## DATA TO USE
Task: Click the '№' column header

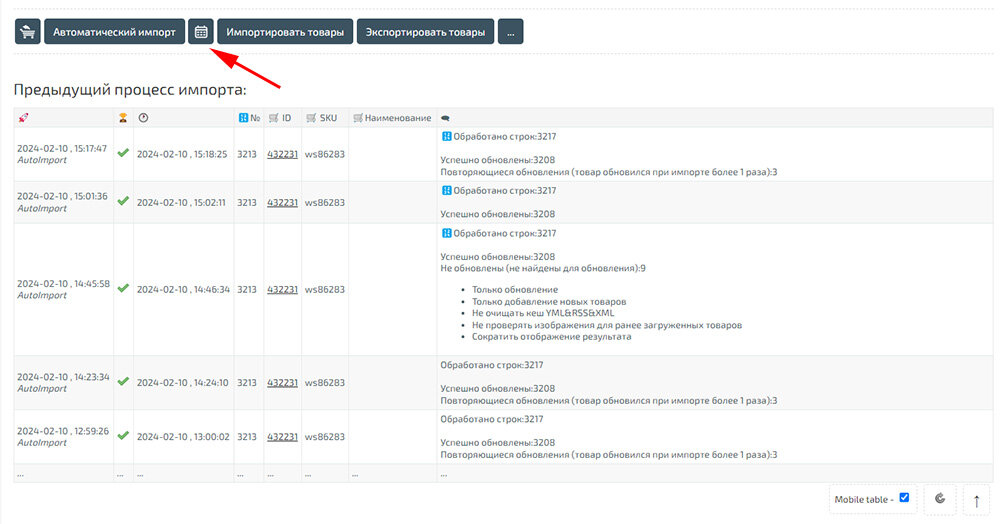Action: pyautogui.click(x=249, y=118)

---

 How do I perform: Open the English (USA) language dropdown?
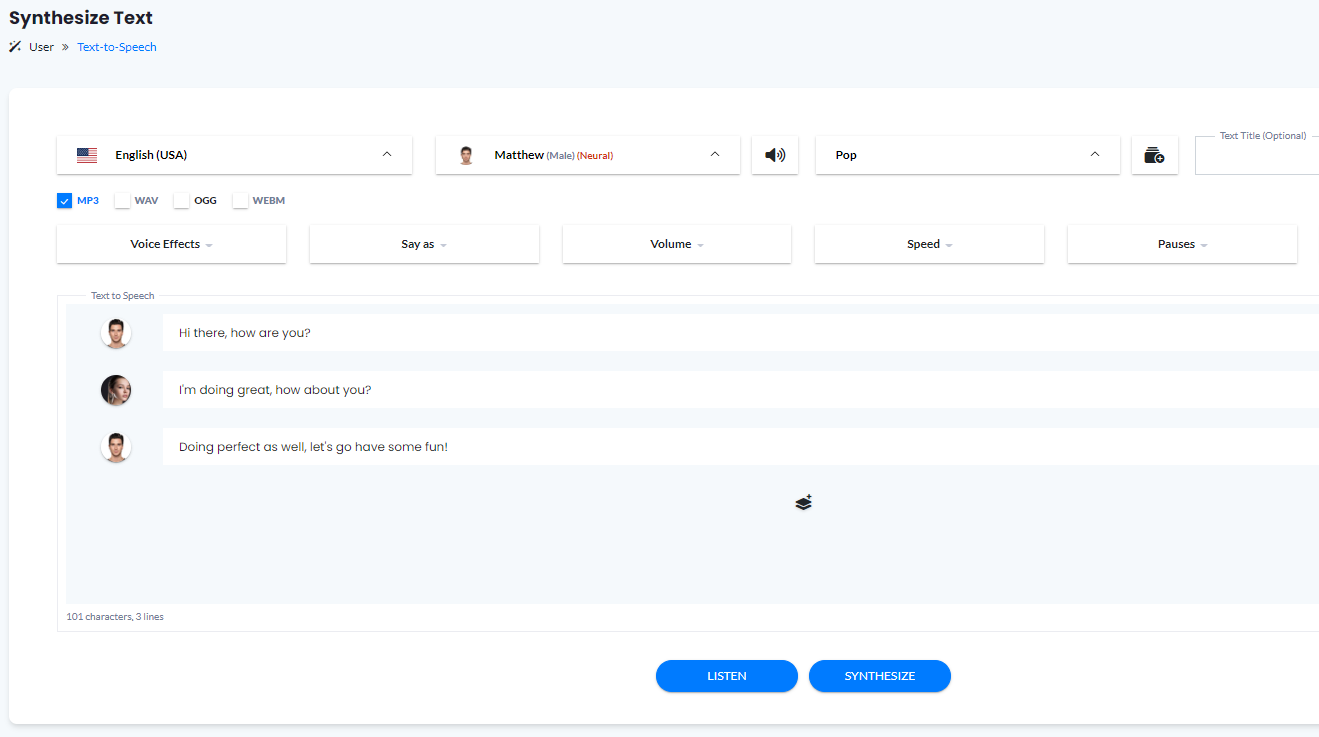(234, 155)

* * *

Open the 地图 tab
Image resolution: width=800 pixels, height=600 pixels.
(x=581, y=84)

## GIVEN TASK
Repeat the listing lines word for word, starting at the line with "Open the 地图 tab" and ending at the line with "(x=581, y=84)", both included.

## REPLY TO THE TASK
Open the 地图 tab
Image resolution: width=800 pixels, height=600 pixels.
(x=581, y=84)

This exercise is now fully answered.